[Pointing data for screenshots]
┌──
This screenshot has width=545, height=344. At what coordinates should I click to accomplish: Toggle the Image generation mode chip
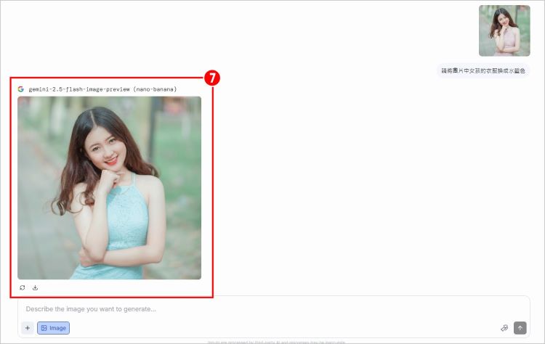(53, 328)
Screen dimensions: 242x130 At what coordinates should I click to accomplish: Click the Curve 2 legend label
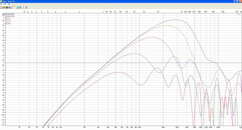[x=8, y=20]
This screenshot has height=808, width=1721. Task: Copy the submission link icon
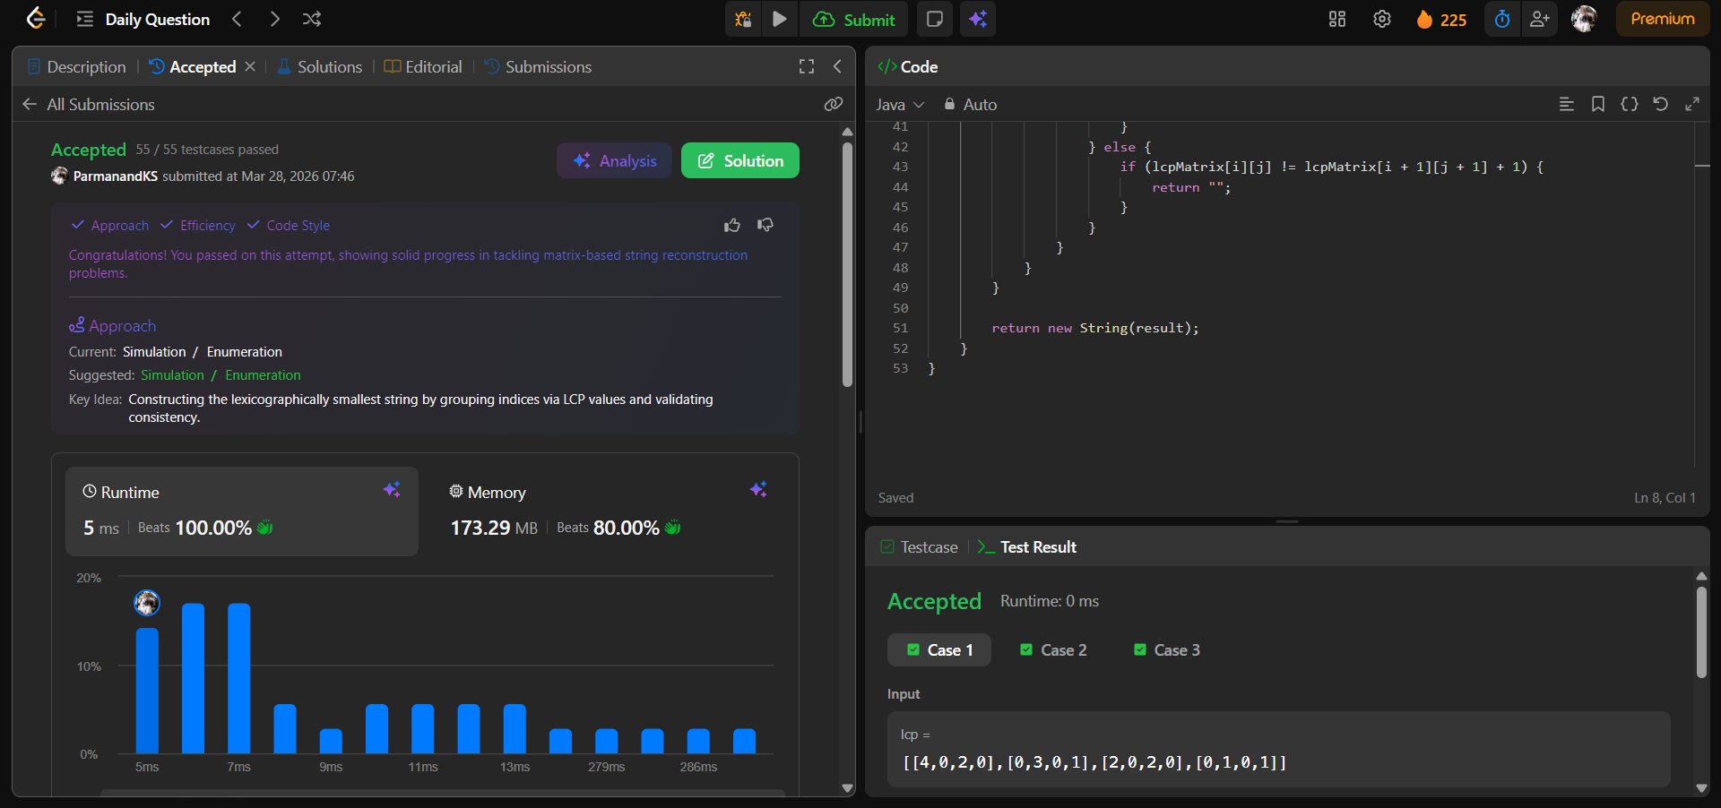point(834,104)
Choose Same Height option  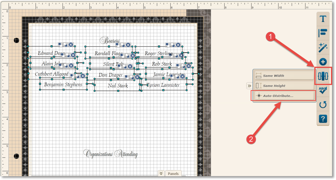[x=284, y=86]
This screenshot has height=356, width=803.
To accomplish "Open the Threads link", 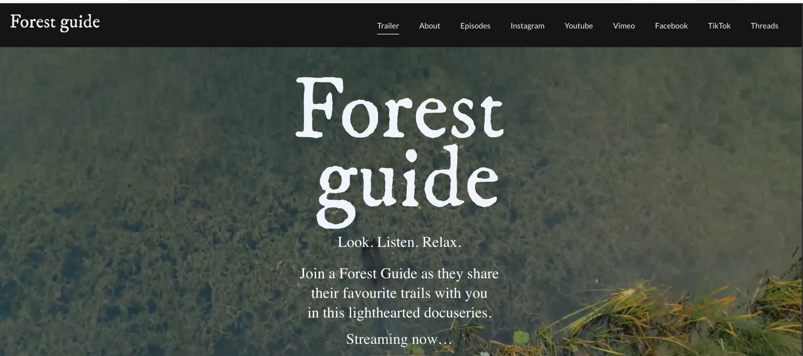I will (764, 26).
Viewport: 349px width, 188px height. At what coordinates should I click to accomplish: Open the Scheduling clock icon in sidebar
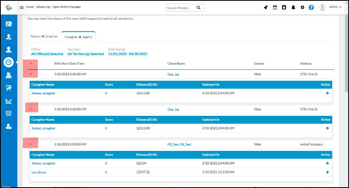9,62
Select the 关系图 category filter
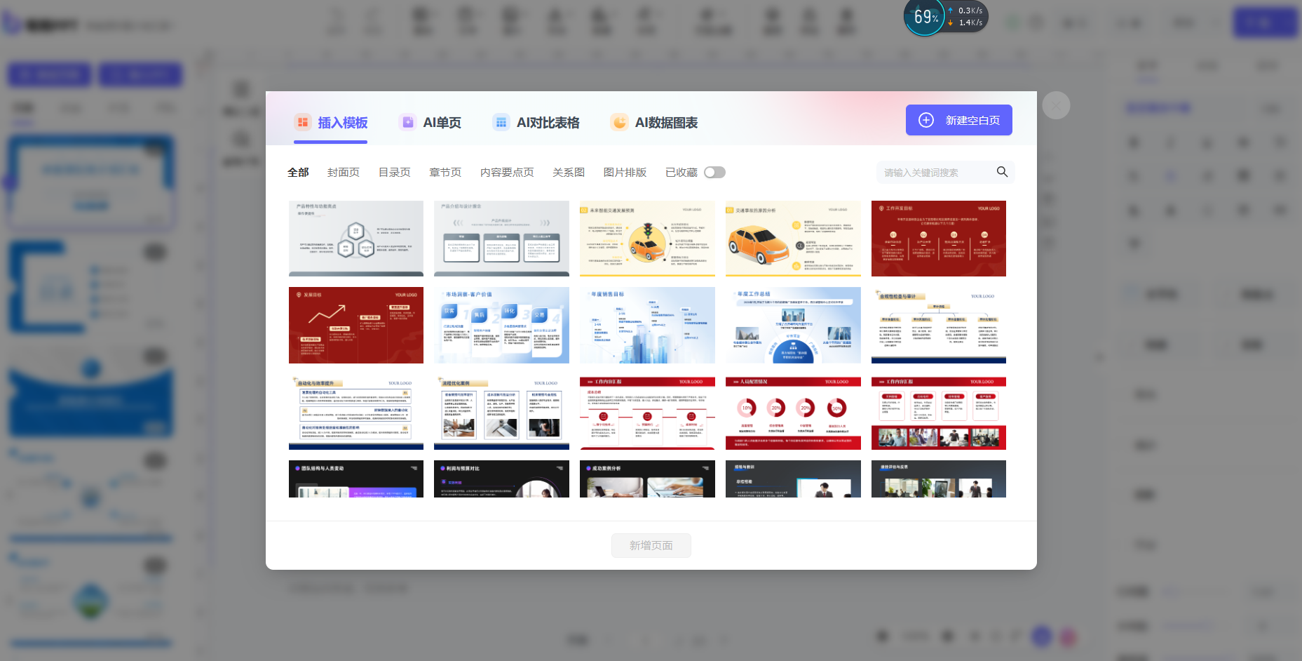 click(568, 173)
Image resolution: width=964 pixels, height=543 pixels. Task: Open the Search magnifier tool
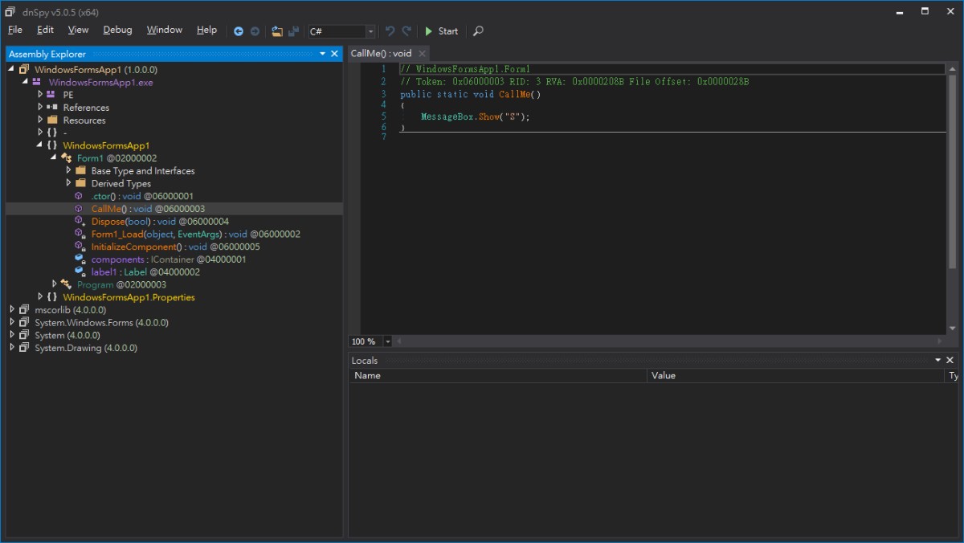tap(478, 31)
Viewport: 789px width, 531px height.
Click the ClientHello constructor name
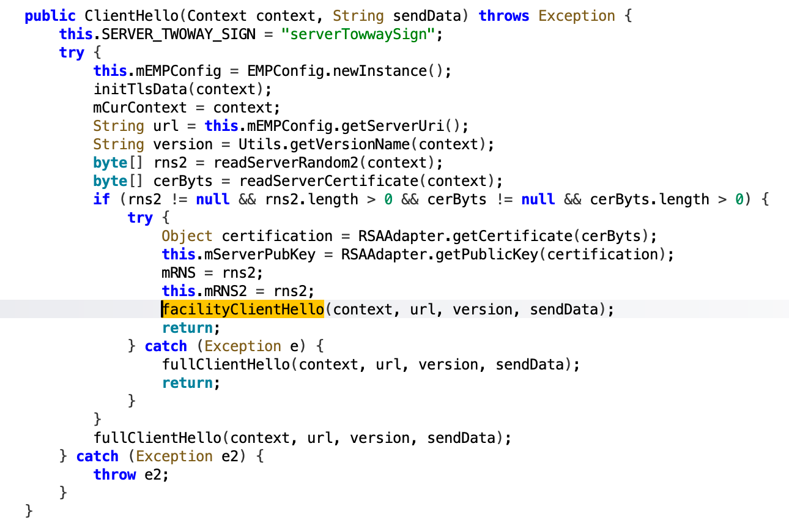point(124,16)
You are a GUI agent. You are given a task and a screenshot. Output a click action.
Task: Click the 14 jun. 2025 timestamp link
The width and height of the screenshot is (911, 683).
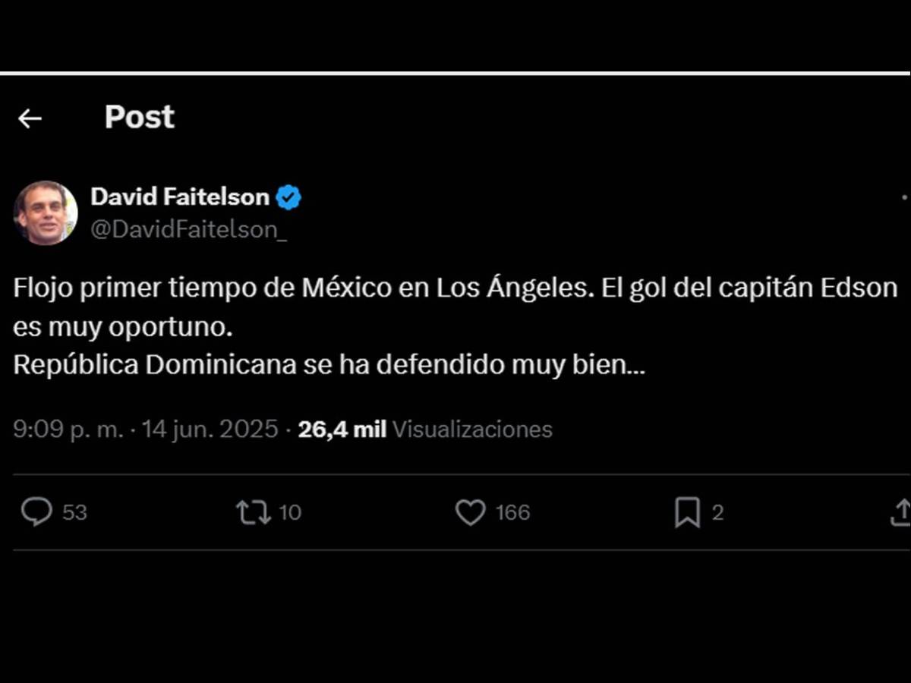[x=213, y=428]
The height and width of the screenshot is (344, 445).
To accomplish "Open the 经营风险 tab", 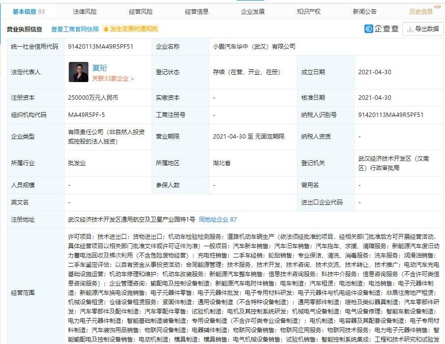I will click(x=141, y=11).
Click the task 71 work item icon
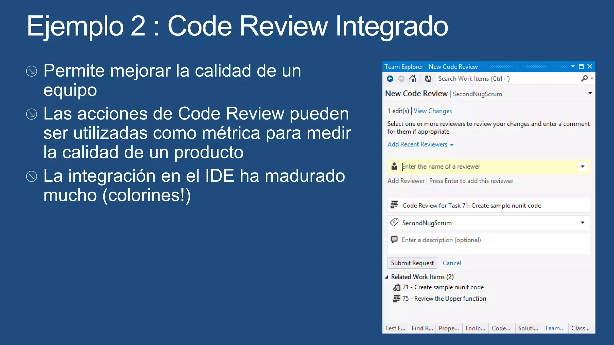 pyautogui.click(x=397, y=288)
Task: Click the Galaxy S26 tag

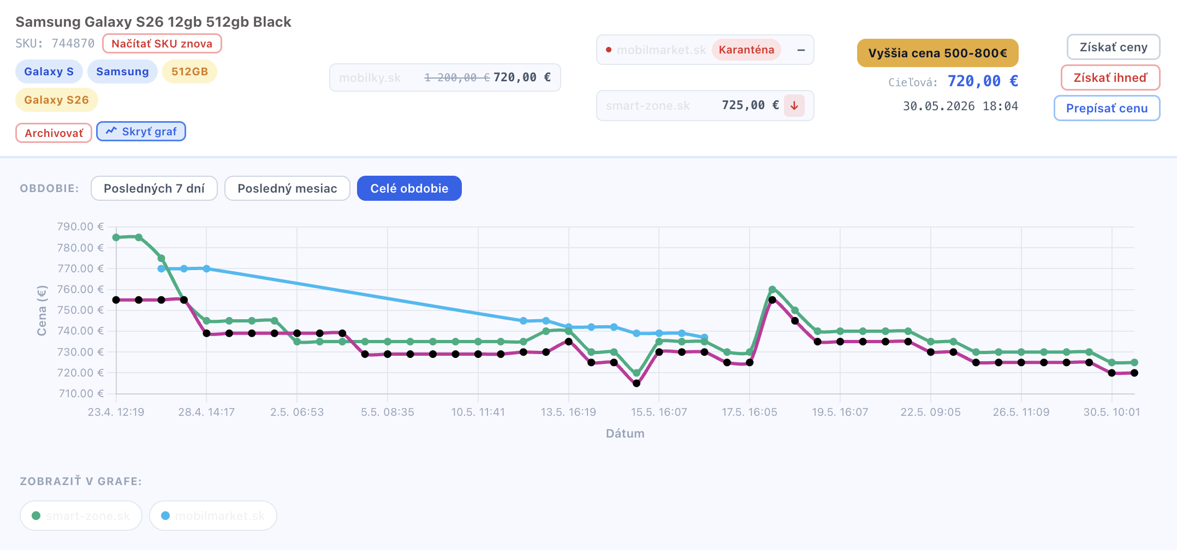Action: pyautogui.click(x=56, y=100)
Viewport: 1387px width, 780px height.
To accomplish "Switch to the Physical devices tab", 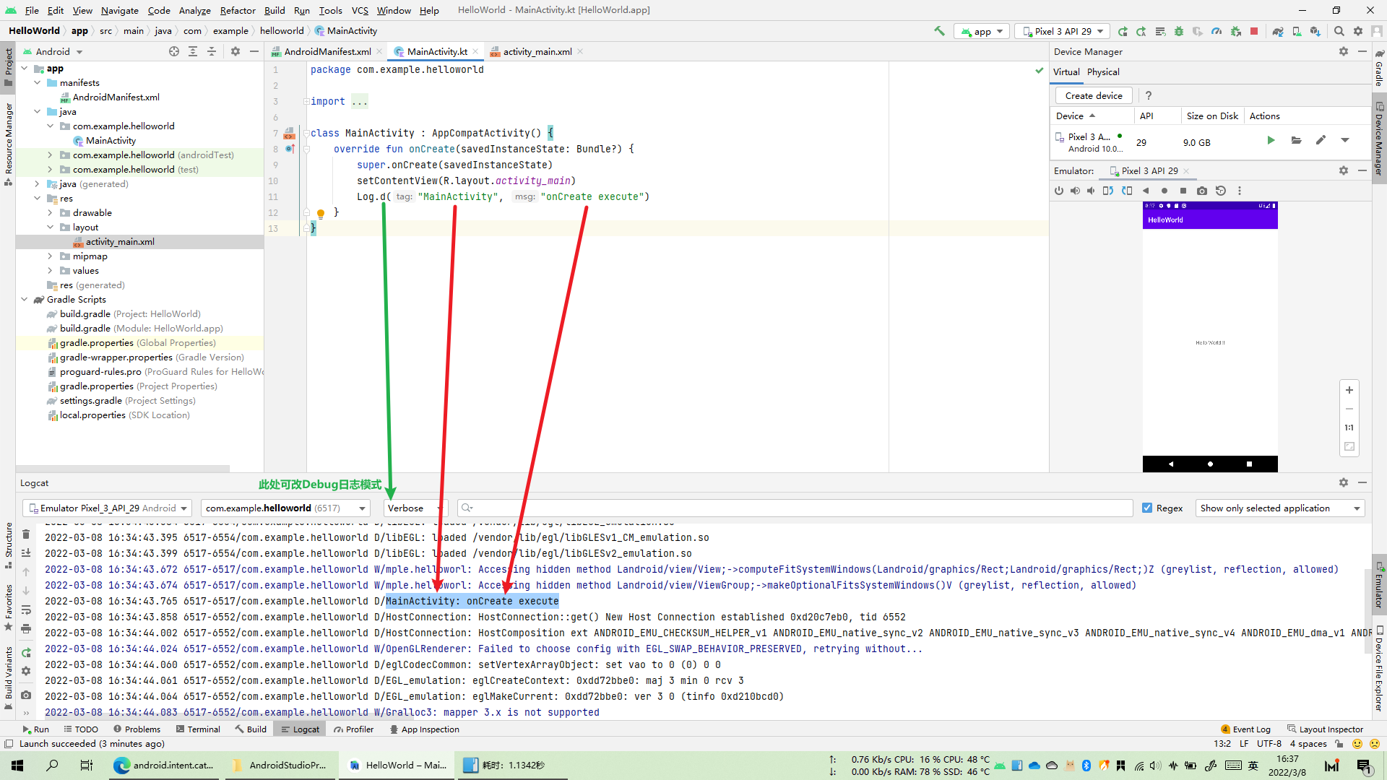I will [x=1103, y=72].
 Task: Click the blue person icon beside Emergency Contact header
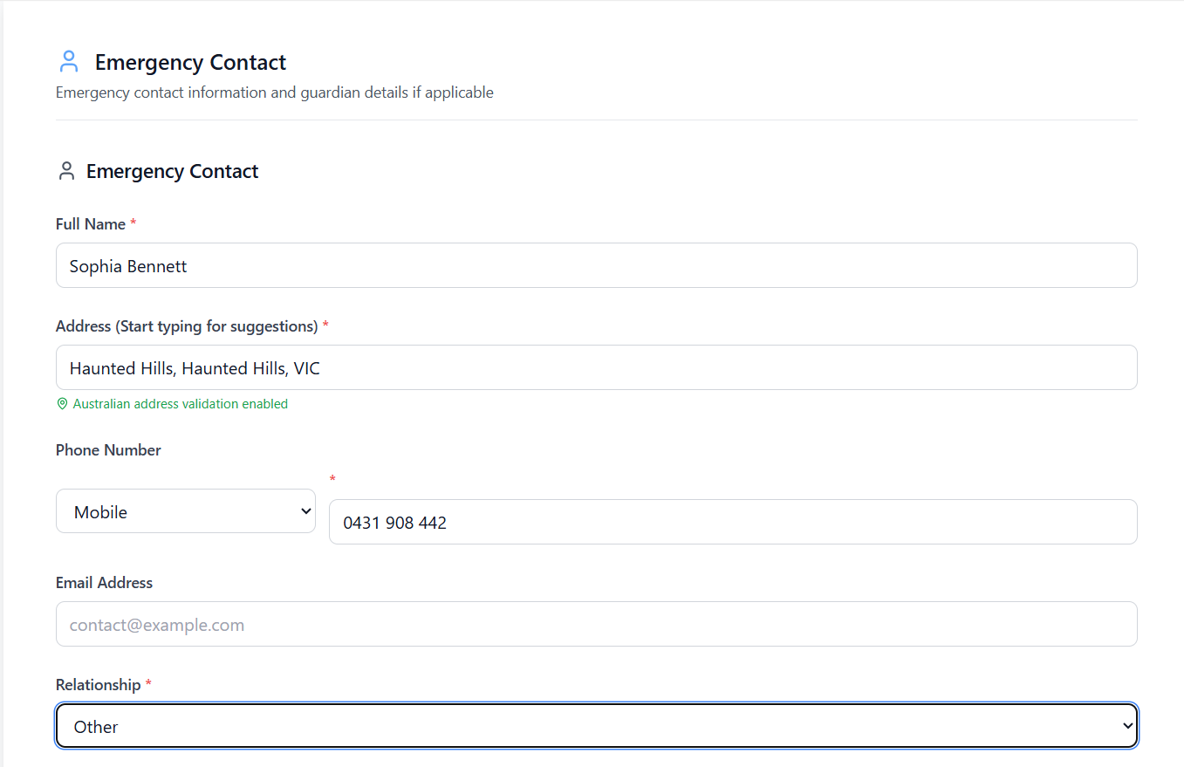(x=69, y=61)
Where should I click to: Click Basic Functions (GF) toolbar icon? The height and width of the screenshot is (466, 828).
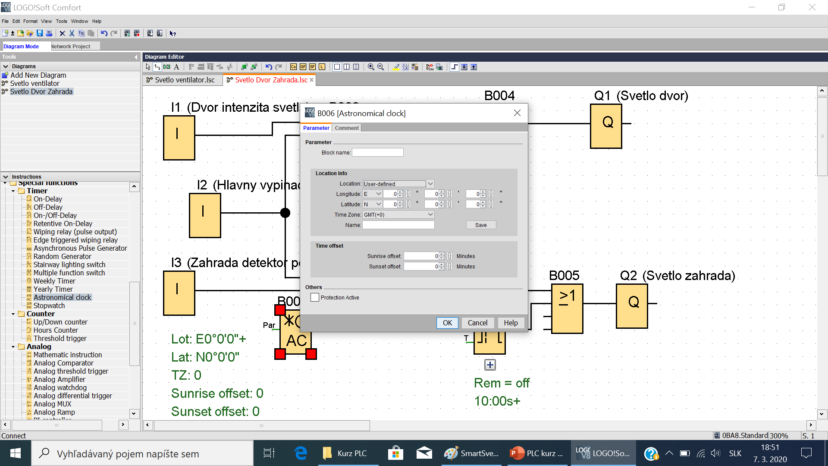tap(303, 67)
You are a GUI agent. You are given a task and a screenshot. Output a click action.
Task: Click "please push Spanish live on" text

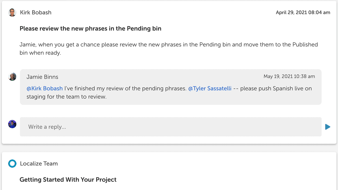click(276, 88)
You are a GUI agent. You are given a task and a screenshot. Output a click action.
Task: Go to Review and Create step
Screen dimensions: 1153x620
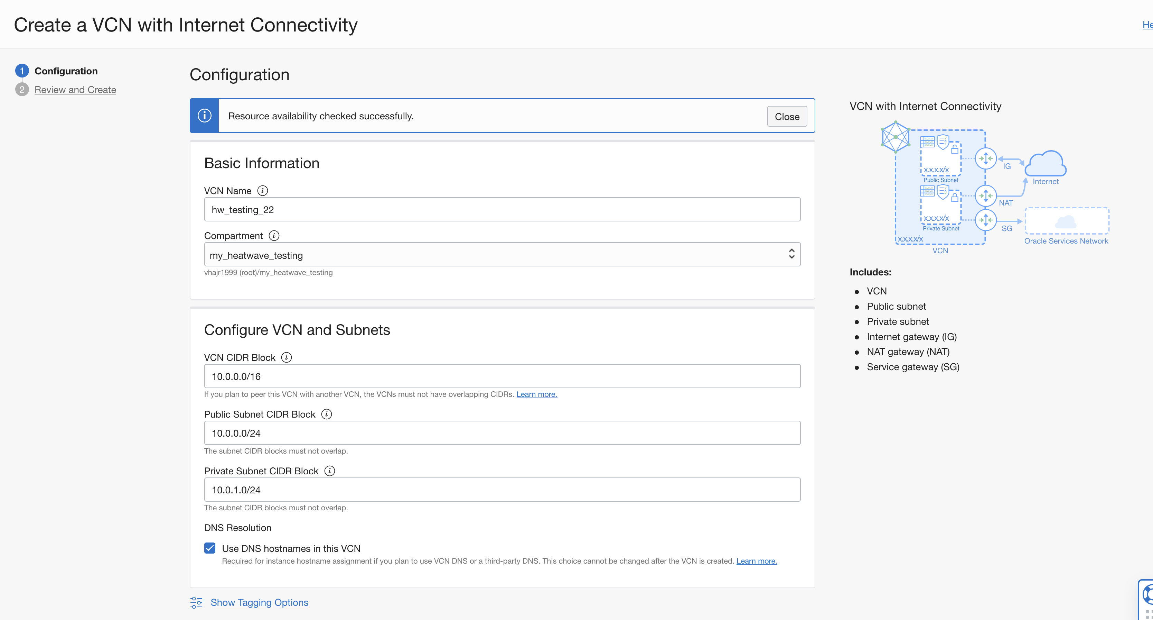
└──
### DO THIS:
Can you render the entries between the line holding "Image resolution: width=964" and the line holding "point(124,16)", inclusive, as a numbered list with blank lines omitted and the pictures left out?

### FULL RESPONSE:
1. Image resolution: width=964 pixels, height=543 pixels. Task: Open the Search magnifier tool
2. tap(478, 31)
3. Viewport: 789px width, 531px height.
4. Click the ClientHello constructor name
5. point(124,16)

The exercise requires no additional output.